AI Weekly Reading Summary (25 Mei 2019)

May 25, 2019

1. Direct speech-to-speech translation with a sequence-to-sequence model

Source: https://arxiv.org/pdf/1904.06037.pdf

Topics: speech-to-speech translation, sequence-to-sequence model, deep learning

Models that translate between spoken languages typically take an intermediate step, i.e., source speech –> source text –> translated text –> translated speech. This paper proposes Translatotron, an end-to-end speech translation model that skips the step of converting the speech into text. This implies an advantage in terms of lower inference latency since only 1 decoding step is needed, instead of 3. Translatotron is not only translating but also reproducing the speaker’s voice on the translated speech.

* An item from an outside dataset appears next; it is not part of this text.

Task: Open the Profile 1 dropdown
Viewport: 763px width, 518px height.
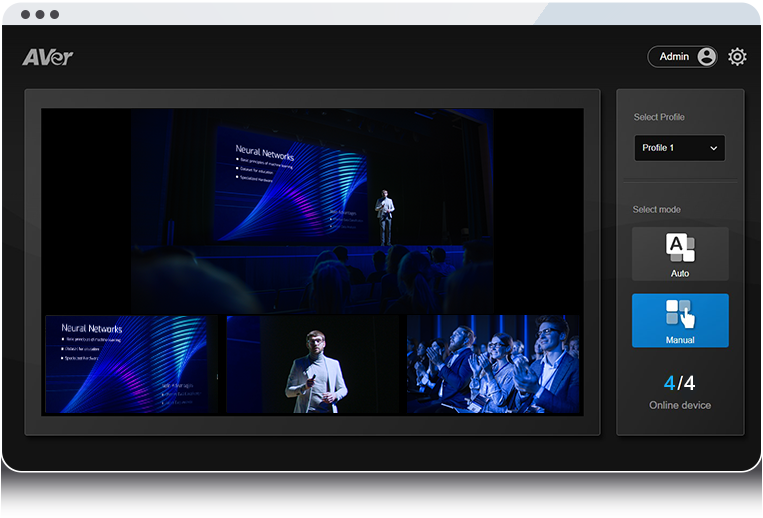Action: point(679,148)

Model architecture of Translatotron

Model architecture of Translatotron

Translatotron has 3 main components:

Attention-based sequence-to-sequence neural net: taking spectograms as input and generates spectograms in the translated language
Neural vocoder: converting the output spectograms into audio wave.
Pre-trained speaker encoder: preserving the characteristic of the speaker’s voice

The experiments show the effectiveness of Translatotron, trained on a large corpus of matched spoken phrases in Spanish and English, as well as phoneme transcripts. The detailed results can be found at https://google-research.github.io/lingvo-lab/translatotron/.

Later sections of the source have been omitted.